Word and element location listing
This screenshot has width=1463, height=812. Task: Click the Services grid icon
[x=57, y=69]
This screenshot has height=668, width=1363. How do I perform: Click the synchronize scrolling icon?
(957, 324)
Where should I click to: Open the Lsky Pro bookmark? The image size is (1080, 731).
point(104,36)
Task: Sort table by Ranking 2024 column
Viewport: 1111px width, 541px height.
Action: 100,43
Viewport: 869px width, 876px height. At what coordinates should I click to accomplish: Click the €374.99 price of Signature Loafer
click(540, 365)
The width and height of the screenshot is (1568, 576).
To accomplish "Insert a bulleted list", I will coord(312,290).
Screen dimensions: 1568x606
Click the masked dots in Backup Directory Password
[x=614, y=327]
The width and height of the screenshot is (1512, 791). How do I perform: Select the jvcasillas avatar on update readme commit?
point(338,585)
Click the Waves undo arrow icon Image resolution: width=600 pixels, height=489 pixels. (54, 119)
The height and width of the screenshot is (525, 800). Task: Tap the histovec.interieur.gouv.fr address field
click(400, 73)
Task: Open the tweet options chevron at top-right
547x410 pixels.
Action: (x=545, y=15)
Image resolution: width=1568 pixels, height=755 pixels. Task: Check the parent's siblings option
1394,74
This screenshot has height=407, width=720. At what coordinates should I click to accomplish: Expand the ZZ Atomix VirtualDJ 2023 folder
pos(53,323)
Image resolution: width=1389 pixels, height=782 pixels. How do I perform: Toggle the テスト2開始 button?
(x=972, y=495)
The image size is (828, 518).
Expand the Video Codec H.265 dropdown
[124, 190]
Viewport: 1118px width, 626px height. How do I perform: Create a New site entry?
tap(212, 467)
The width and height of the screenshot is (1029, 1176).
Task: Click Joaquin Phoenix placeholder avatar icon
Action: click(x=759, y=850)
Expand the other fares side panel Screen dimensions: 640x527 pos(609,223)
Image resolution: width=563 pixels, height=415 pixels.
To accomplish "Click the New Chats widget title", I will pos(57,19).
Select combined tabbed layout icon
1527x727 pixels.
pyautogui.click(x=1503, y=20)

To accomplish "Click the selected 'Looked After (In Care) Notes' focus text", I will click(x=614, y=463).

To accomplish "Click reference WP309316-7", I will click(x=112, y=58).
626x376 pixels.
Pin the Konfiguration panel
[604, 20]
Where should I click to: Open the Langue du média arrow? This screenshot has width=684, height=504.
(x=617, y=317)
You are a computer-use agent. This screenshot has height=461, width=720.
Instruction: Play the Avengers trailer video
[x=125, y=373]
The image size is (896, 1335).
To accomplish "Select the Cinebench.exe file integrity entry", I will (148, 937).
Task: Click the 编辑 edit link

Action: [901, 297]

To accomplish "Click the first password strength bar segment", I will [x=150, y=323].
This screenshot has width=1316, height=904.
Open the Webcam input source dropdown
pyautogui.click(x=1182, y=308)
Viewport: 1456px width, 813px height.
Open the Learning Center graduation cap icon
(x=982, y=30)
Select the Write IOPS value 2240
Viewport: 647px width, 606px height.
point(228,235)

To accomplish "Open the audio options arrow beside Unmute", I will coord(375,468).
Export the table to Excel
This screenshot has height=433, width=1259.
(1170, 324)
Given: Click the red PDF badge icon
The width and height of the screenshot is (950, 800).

[GIVEN INSTRUCTION] Put everything in the listing from the line containing "Task: Sort table by Ranking 2024 column" down to the line containing "click(540, 365)" into a two-column CSV with the headers instruction and click, one row per entry. Quote each field and replace any line breaks within it with spaces.

[WRITTEN REPLY]
instruction,click
"Task: Sort table by Ranking 2024 column Viewport: 1111px width, 541px height.","Action: 100,43"
"Viewport: 869px width, 876px height. At what coordinates should I click to accomplish: Click the €374.99 price of Signature Loafer","click(540, 365)"